The HHMI grant comes at a time of momentum for the College’s inclusive excellence goals. “We have the data that will help us shape what will be a campus-wide initiative; we have institutional focus like never before, and we have a clear commitment from across our campus to build inclusion and equity into every aspect of the College,” said President Paula A. Johnson.
“It is an exciting time to be at the College,” said Oscar Fernandez, associate professor of mathematics, incoming faculty director of the PLTC, and co-founder of the Wellesley Emerging Scholars Initiative, which supports underrepresented students in mathematics. Fernandez believes that the HHMI grant will enable faculty and staff to “scale up”—and connect “in synergistic ways”—many of the programs currently in place to support inclusive excellence in the sciences. This will increase the “current programs’ overall capacity to support students studying science at Wellesley,” he said. “The grant will also have an impact beyond the sciences, as it will spur interest in new, high-impact initiatives, including inclusive teaching and evidenced-based education.”
“As our world has changed, our student body has changed, which is a great thing; but for all the students of this new generation to thrive more fully, we need to catch up a little and evolve with the world so that we can respond to and teach our students more effectively,” said Yu Jin Ko, professor of English and member of the College’s Inclusive Excellence working group. “This grant will help everyone at the College, but for the faculty, this will help us to develop our teaching methods and strategies to become more mindful and effective teachers.”
HMMI’s approach to inclusive excellence aligns with Wellesley’s own. “Rather than deficit‐based thinking, the Inclusive Excellence initiative insists that schools recognize that the different perspectives that students of diverse backgrounds bring to science are assets, and then discover ways to nurture their potential,” said David Asai, HHMI’s senior director for science education.

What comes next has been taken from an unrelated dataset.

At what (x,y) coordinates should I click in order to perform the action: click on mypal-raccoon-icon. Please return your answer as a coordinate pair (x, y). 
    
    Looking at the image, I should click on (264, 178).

“In recent years, Wellesley has initiated wonderful programs to help students succeed and persist in STEM fields,” said Trenk, such as the Posse Scholars Program and the Sophomore Early Research Program. “The HHMI grant will enable us to widen our approach in an effort to reach all of our students.”
This latest grant builds on previous awards that also promote inclusion and equity. Last fall, Wellesley received a McNair Postbaccalaureate Achievement Program grant of $1.33 million to help underrepresented students pursue doctoral degrees in preparation academic careers. For 30 years, Wellesley has also offered Mellon Mays Undergraduate Fellowships, which have similar goals.